A two-step method for producing monolithic alumina aerogels having porosities of greater than 80 percent. Very strong, very low density alumina aerogel monoliths are prepared using the two-step sol-gel process. The method of preparing pure alumina aerogel modifies the prior known sol method by combining the use of substoichiometric water for hydrolysis, the use of acetic acid to control hydrolysis/condensation, and high temperature supercritical drying, all of which contribute to the formation of a polycrystalline aerogel microstructure.
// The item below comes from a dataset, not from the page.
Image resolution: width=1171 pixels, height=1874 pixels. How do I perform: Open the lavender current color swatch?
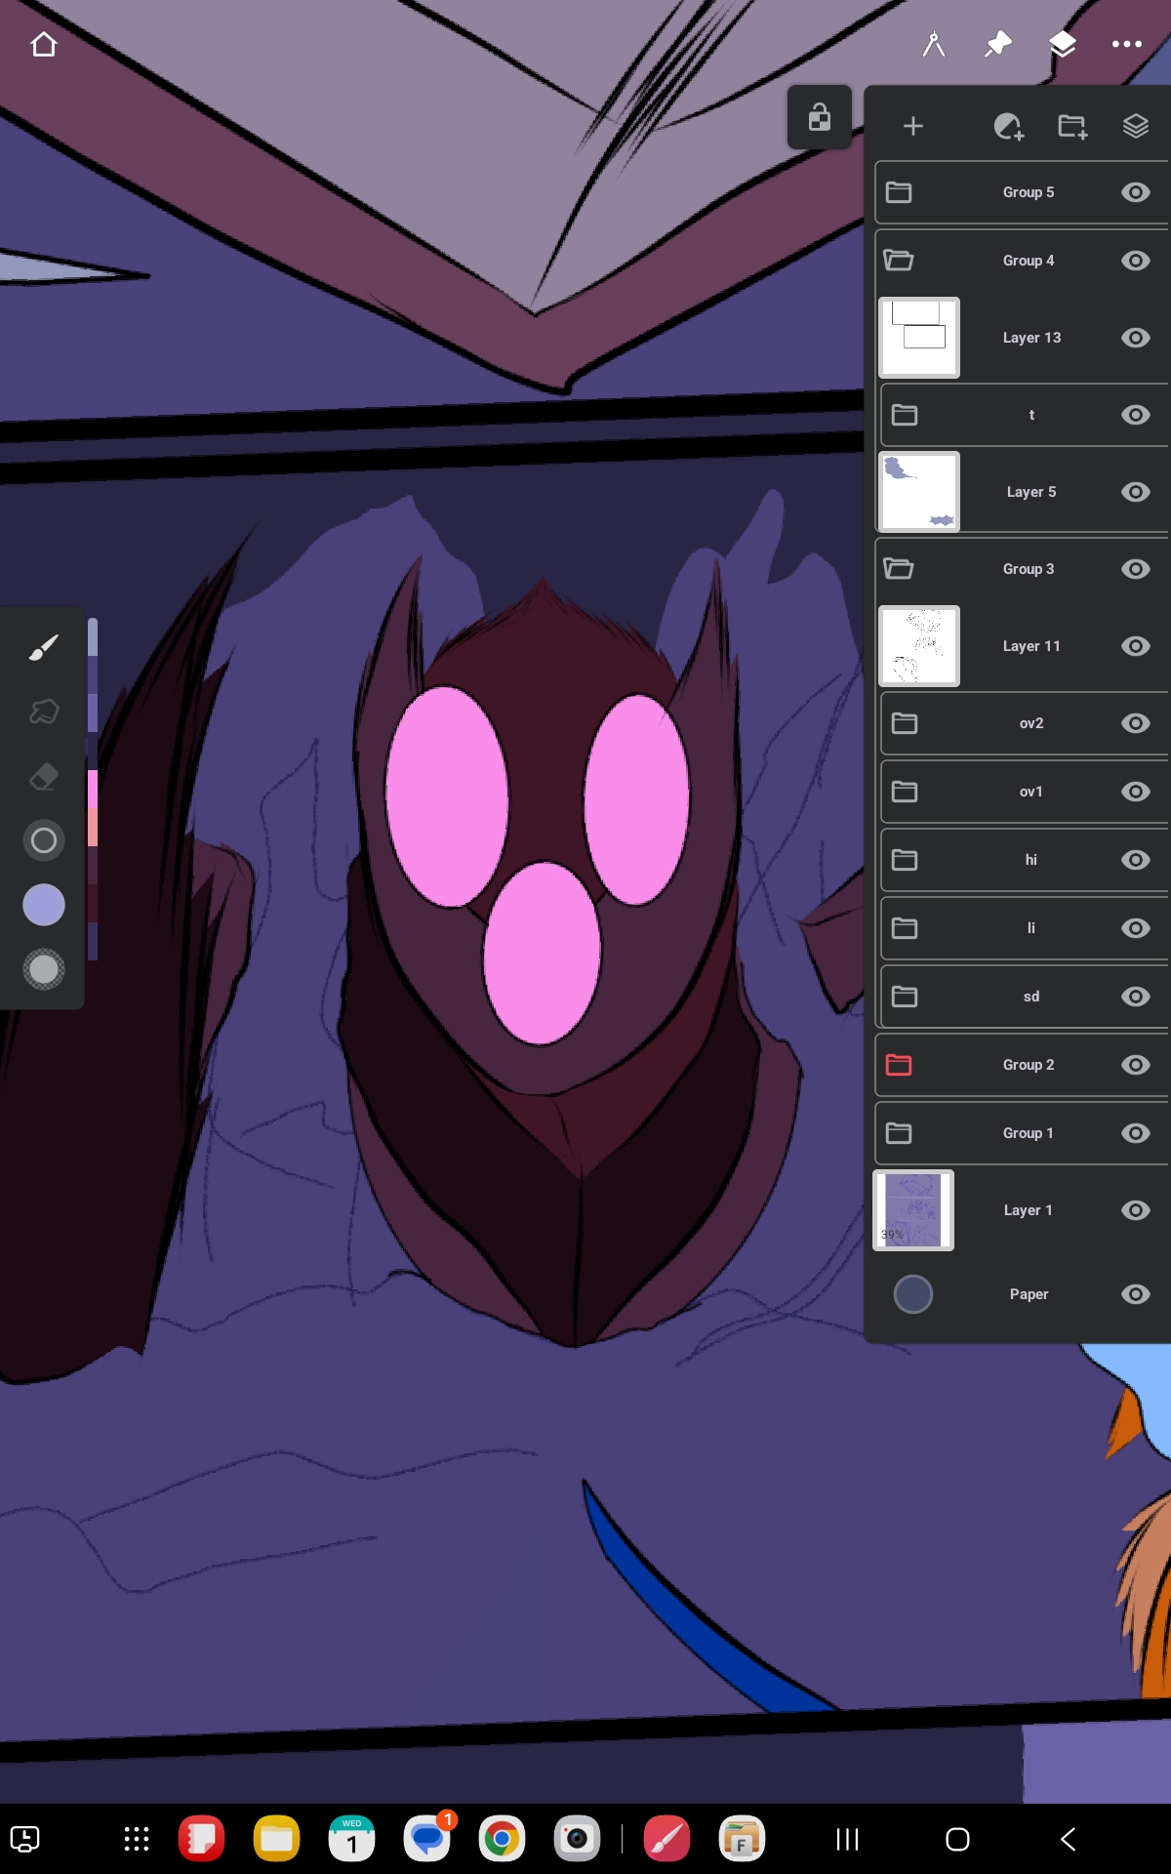coord(44,905)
This structure provides exceptional mechanical properties of the alumina aerogel, as well as enhanced thermal resistance and high temperature stability.

Inventors:: Poco, John F.; Hrubesh, Lawrence W.

Issue Date:: Tue Sep 16 00:00:00 EDT 2003

Research Org.:: Univ. of California, Oakland, CA (United States)

Sponsoring Org.:: USDOE

OSTI Identifier:: 1174490

Patent Number(s):: 6620458

Application Number:: 09/970,251

Assignee:: The Regents of the University of California (Oakland, CA)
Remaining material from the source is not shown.